Supplied records:
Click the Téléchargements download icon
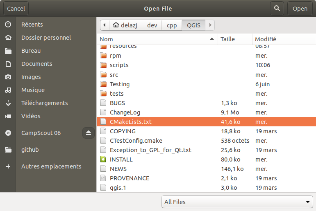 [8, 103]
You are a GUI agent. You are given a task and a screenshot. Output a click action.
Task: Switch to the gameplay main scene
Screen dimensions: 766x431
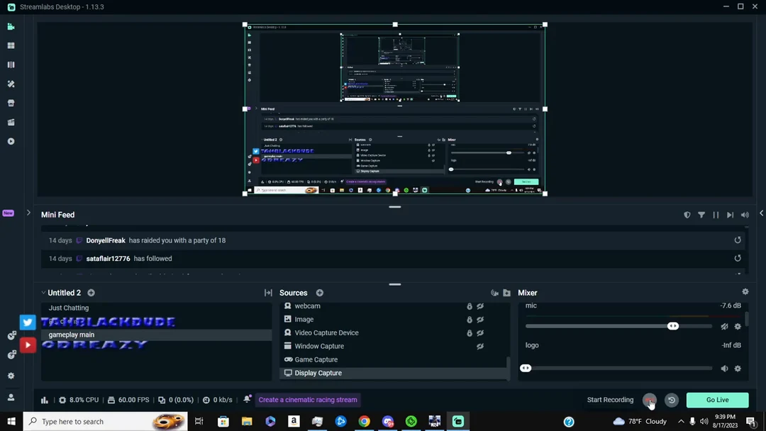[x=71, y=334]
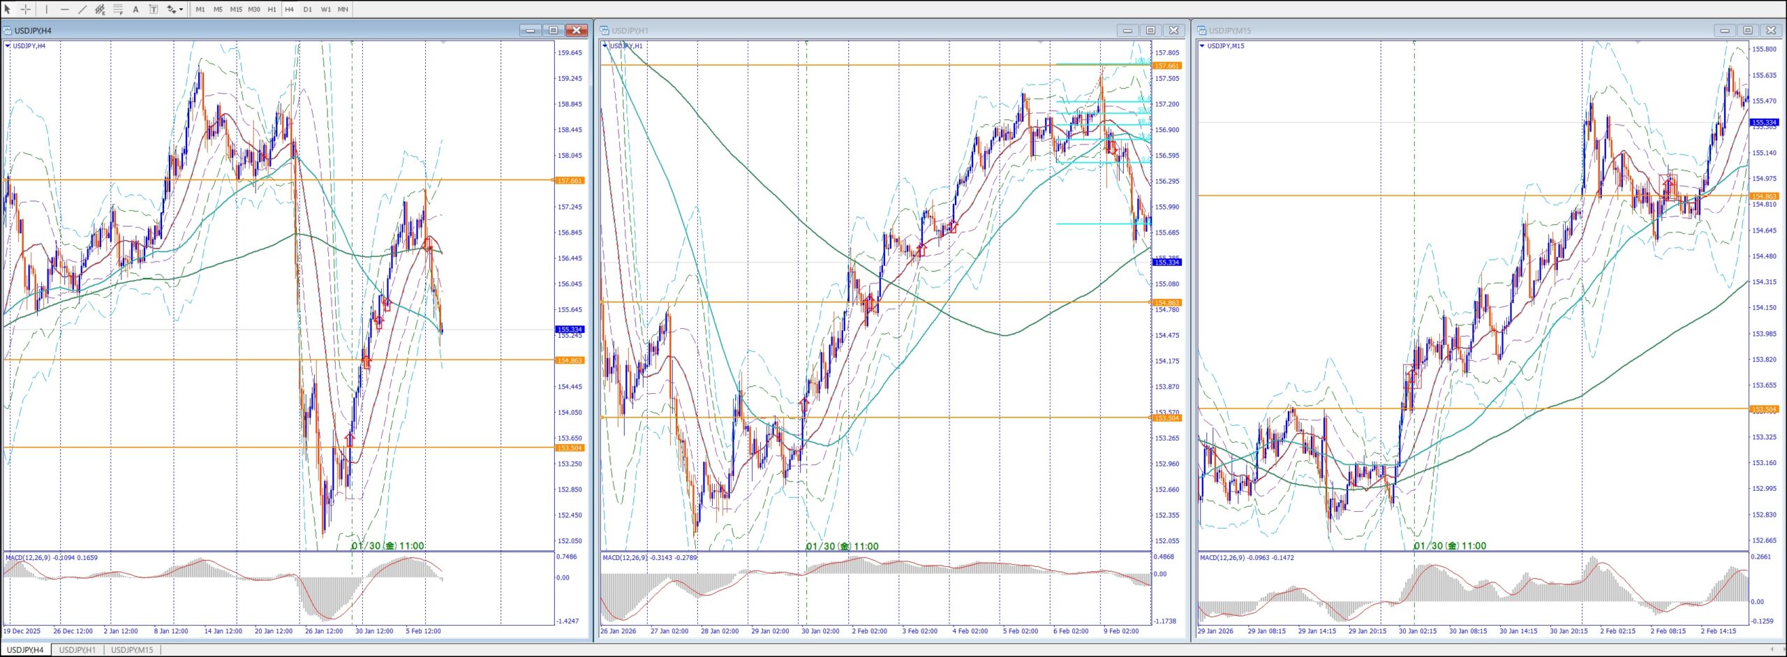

Required action:
Your output must reproduce the material above in full, with no pictures.

Exercise result:
Click the Téléchargements download icon
 [8, 103]
You are a GUI agent. You are given a task and a screenshot. Output a click action.
Task: Switch to the gameplay main scene
Screen dimensions: 766x431
[x=71, y=334]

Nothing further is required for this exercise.